Steven Strongwater MD
Independent Board Member

Former President & CEO of Atrius Health with over 6,800 clinicians.  Dr. Strongwater is an adult Rheumatologist. Prior to joining Atrius, Dr. Strongwater was the Chief Transformation Officer at Geisinger Health System. He previously had been the CEO of Stony Brook University Hospital. Dr. Strongwater sits on the Mass Digital Health Council and is a board member of Atalan. He received a BS from the University of Rochester and his MD from the Upstate Medical School.

Advisory Board

Business

Sandra L. Fenwick

Sandra L. Fenwick was the Chief Executive Officer of Boston Children’s Hospital, where she led a team of 20,000 people.  Ms. Fenwick is a member of the Board of Directors of the Children’s Hospital Association and chairs its Public Policy Committee. She serves on the Board of Directors of CRICO, Livongo Health, Harvard’s Wyss Institute for Biologically-inspired Engineering, Jobs for Massachusetts, the Massachusetts Digital Health Council, and Boston Children’s Hospital. She is also a member of the Massachusetts Women’s Forum and Women Corporate Directors/Boston. Ms. Fenwick holds a Bachelor’s degree from Simmons College with distinction and a Master’s in Public Health in Health Services Administration from the University of Texas School of Public Health.

David Williams

David Williams is co-founder of MedPharma Partners LLC, a strategy consulting firm in technology-enabled health care services, pharmaceuticals, biotech, and medical devices and author of the Health Business Blog.
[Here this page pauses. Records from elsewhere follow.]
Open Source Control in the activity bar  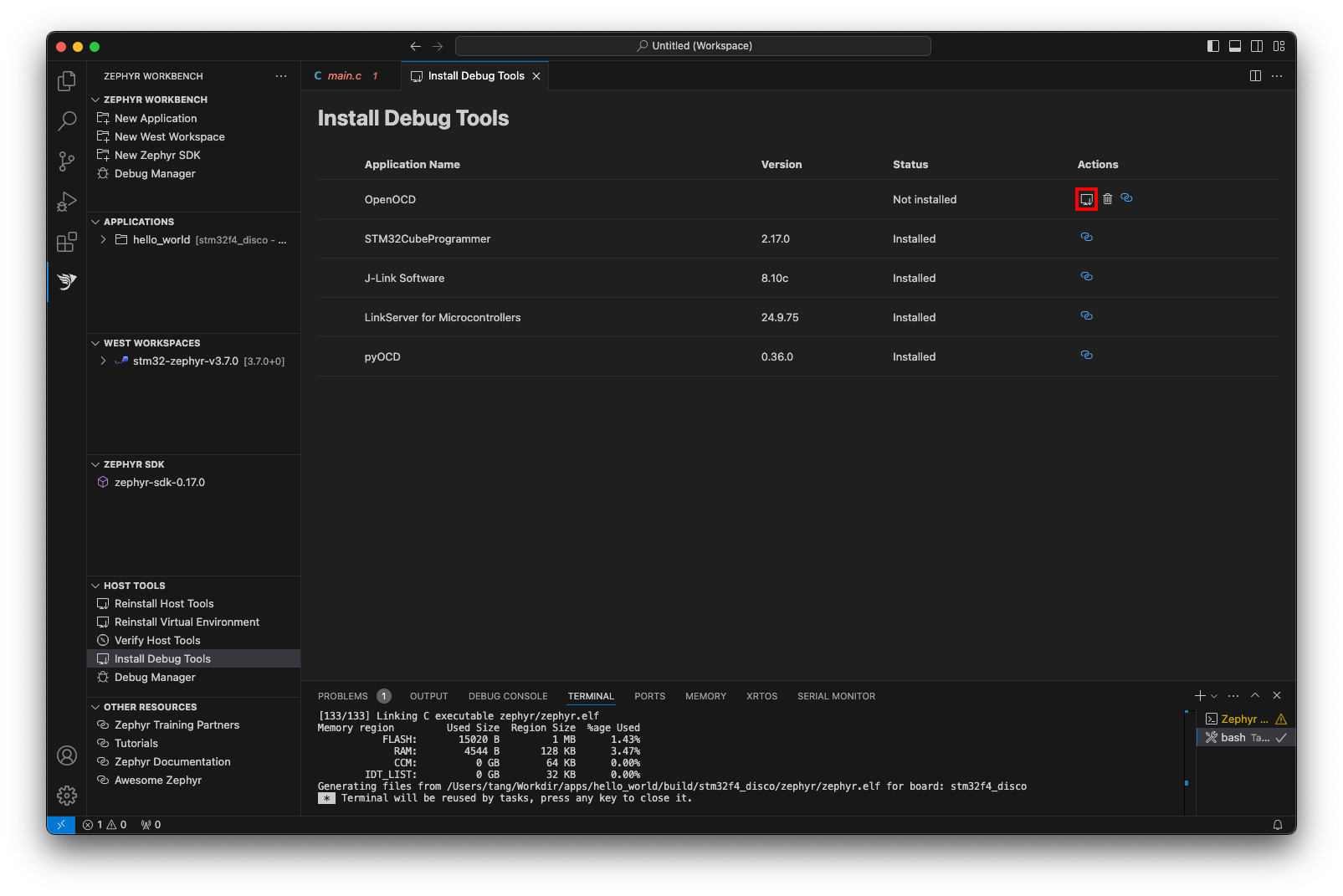[66, 161]
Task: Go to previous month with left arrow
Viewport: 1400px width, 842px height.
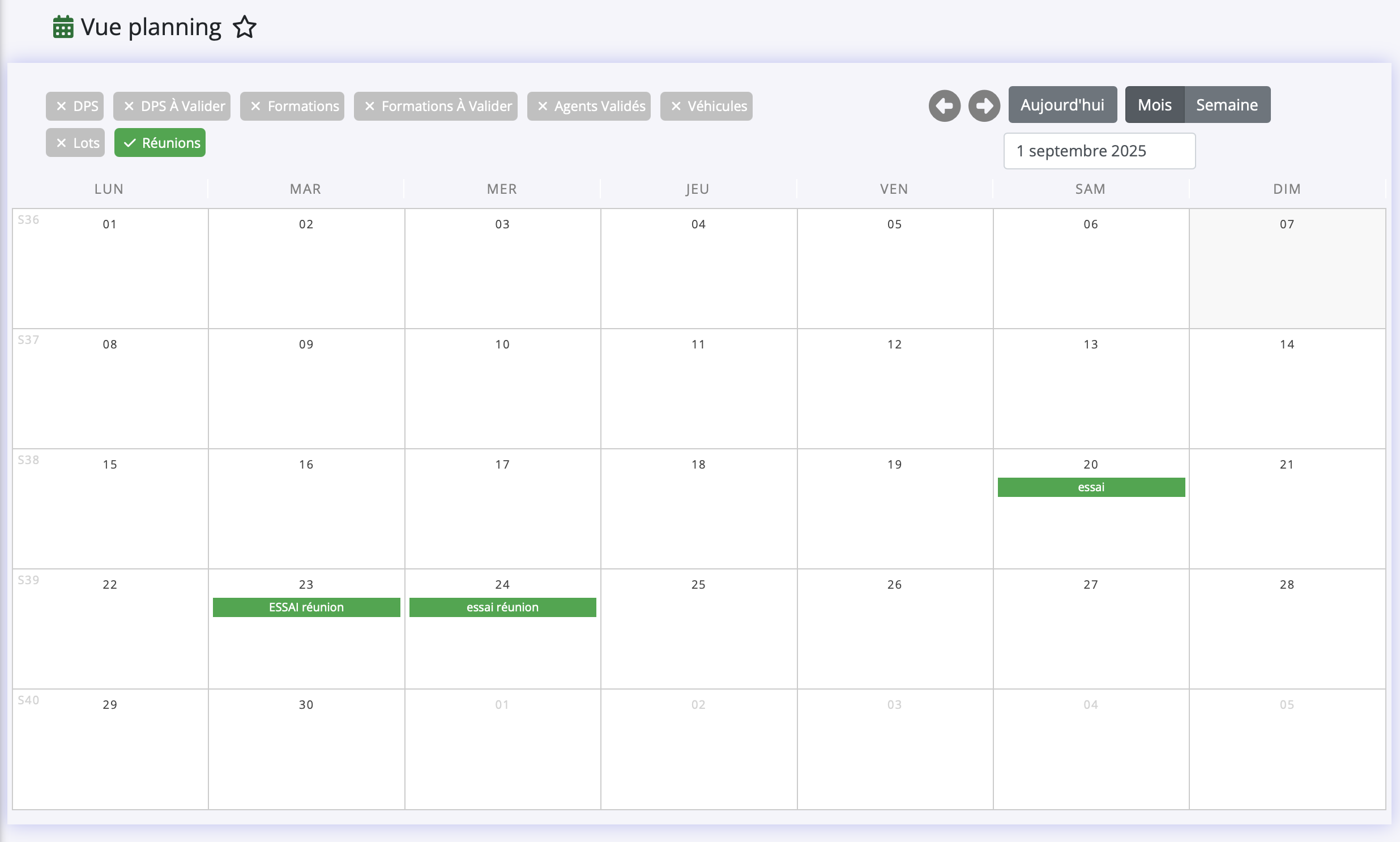Action: [x=944, y=105]
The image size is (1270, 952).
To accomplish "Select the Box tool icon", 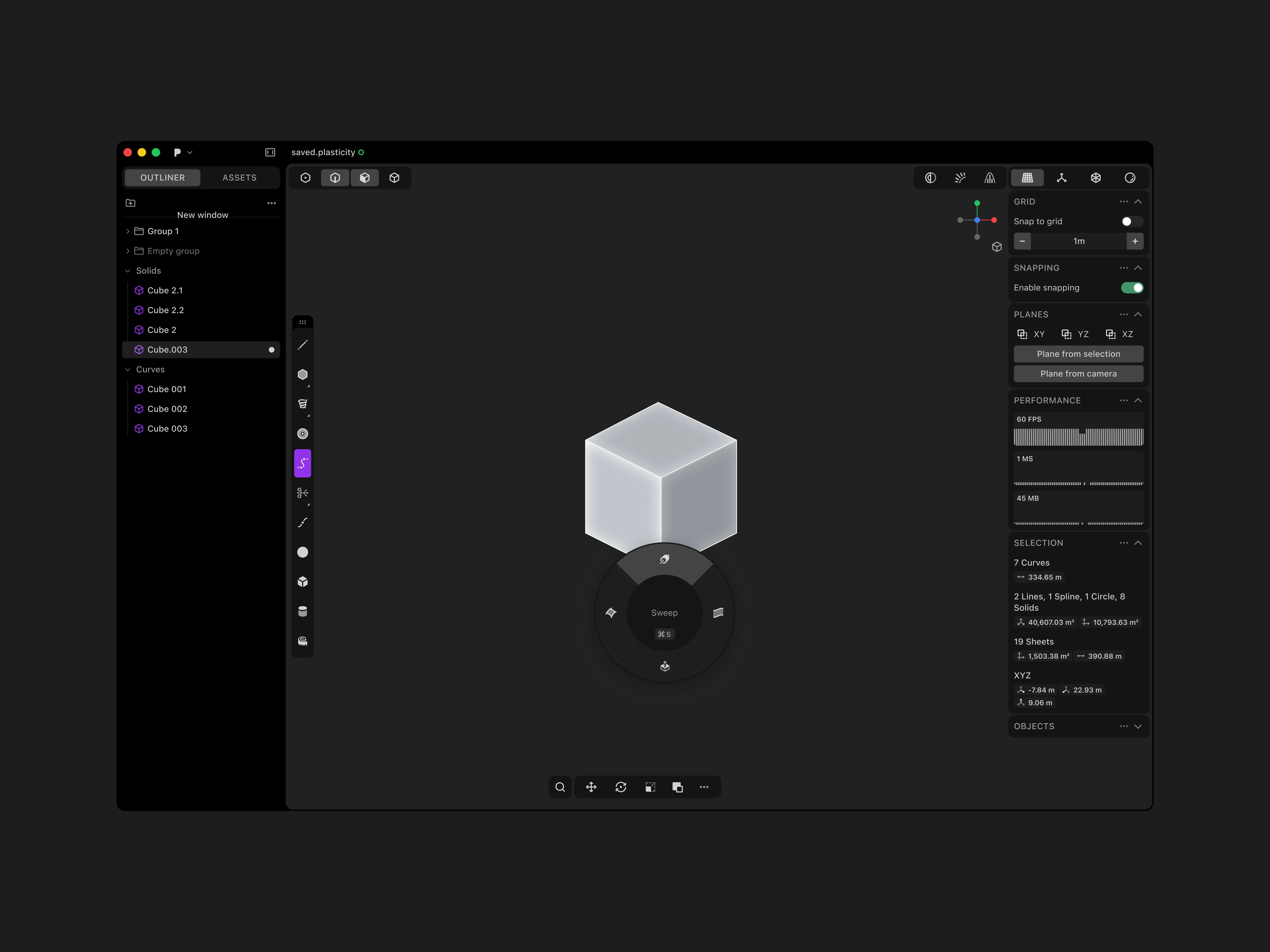I will 303,582.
He is also chairman of the medical risk management company Advanced Practice Strategies, a board member of ECG biomarker company iCardiac Technologies, and chairman of Hearts & Noses Hospital Clown Troupe. He was formerly a consultant with the Boston Consulting Group and LEK. David received his MBA from Harvard Business School and his BA from Wesleyan University.

Clinical

Steven G. Pavlakis MD

Dr. Pavlakis is Professor of Neurology and Pediatrics at Mount Sinai School of Medicine and the Director of Developmental Medicine and Child Neurology at Maimonides Infants and Children’s Hospital, where he is Chief Scientific Officer for Maimonides Medical Center Office of Health Sciences and Research and the Maimonides Research Foundation. His research interests include mitochondrial diseases, stroke, sickle cell disease, as well as pediatric hypertension and its affects on vasculature. His received his Bachelor of Science in biology and an MD from Brown University, and trained at Columbia-Presbyterian Medical Center.

Technology

Henry Feldman, MD

Henry Feldman, MD is Deputy Chief Medical Officer – Technology at IBM Watson. He is also an Assistant Professor of Medicine at Harvard Medical School and hospitalist at the Beth Israel Deaconess Medical Center in the Division of General Internal Medicine, where he was also the Chief Architect of their clinical informatics group for a decade before joining IBM. Prior to becoming a physician he was in the computer industry for almost 10 years, serving with such companies as Microsoft, two subsidiaries of Allen-Bradley, and The Boston Consulting Group. For the 2 years prior to coming to Harvard, he served in the section of Medical Informatics at NYU School of Medicine, and created the web based virtual patient modules as part of the CDC Psychosocial Aspects of Bioterrorism grant as well as computerizing outpatient clinic scheduling.